Ekipa mistrza Polski kilkanaście godzin temu poznała swojego pierwszego rywala w batalii o Champions League. Już jutro drużyna Jacka Magiery rozpocznie przygotowania do nowego sezonu.
Na zgrupowaniu w Warce nie pojawi się żadna nowa twarz. Legioniści stawią się w niezmienionym składzie, jedynie z opóźnieniem zameldują się reprezentanci, tj. Michał Pazdan, Artur Jędrzejczyk, Jarosław Niezgoda, Dominik Nagy oraz Kasper Hamalainen.
Utrzymanie aktualnej kadry, powstrzymanie od wyjazdu gwiazd stołecznej drużyny było i nadal jest dla warszawskich działaczy największym priorytetem. Jacek Magiera jak dotąd nie doczekał się żadnych ruchów transferowych. W ostatnich dniach, zgodę na transfer (za minimum 2 miliony euro) otrzymał Michał Pazdan. Wciąż trwają negocjacje z Vadisem Odjidją-Ofoe.

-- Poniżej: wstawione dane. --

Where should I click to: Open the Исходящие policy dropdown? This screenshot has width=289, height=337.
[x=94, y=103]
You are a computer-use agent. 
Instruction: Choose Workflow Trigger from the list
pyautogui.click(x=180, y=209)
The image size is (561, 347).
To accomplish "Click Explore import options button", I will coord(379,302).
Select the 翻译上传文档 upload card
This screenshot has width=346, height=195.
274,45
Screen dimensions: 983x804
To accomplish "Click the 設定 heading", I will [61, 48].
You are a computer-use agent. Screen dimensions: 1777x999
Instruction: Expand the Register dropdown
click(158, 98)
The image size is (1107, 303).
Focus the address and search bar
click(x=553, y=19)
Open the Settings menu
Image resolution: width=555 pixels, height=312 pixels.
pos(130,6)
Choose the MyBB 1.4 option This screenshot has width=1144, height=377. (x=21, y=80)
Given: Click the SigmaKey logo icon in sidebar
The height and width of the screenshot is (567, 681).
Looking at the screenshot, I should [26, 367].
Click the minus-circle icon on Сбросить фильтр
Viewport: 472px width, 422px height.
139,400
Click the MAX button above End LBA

Powoli jednak trzeba zacząć myśleć o wzmocnieniach. Ledwie kilka, może kilkanaście godzin temu Legia przegrała z Lechem wyścig o Nicklasa Barkrotha. W szeregach „Wojskowych” mile widziany byłby m.in. Damian Dąbrowski z Cracovii, któremu za rok kończy się umowa z obecnym klubem. Niestety, nieznane a bardzo istotne jest zdanie prezesa „Pasów”- Janusza Filipiaka. Jeśli jednak tutaj Legia spotka się z odmową, powędruje najprawdopodobniej do rywala zza miedzy. Równie wysoko co Dąbrowski na liście życzeń Magiery znajduje się piłkarz krakowskiej Wisły oraz reprezentant Polski- Krzysztof Mączyński. W tym przypadku, zaporą może okazać się nastawienie zawodnika. Uczestnikowi Euro 2016 raczej nie pali się do przeprowadzki do stolicy.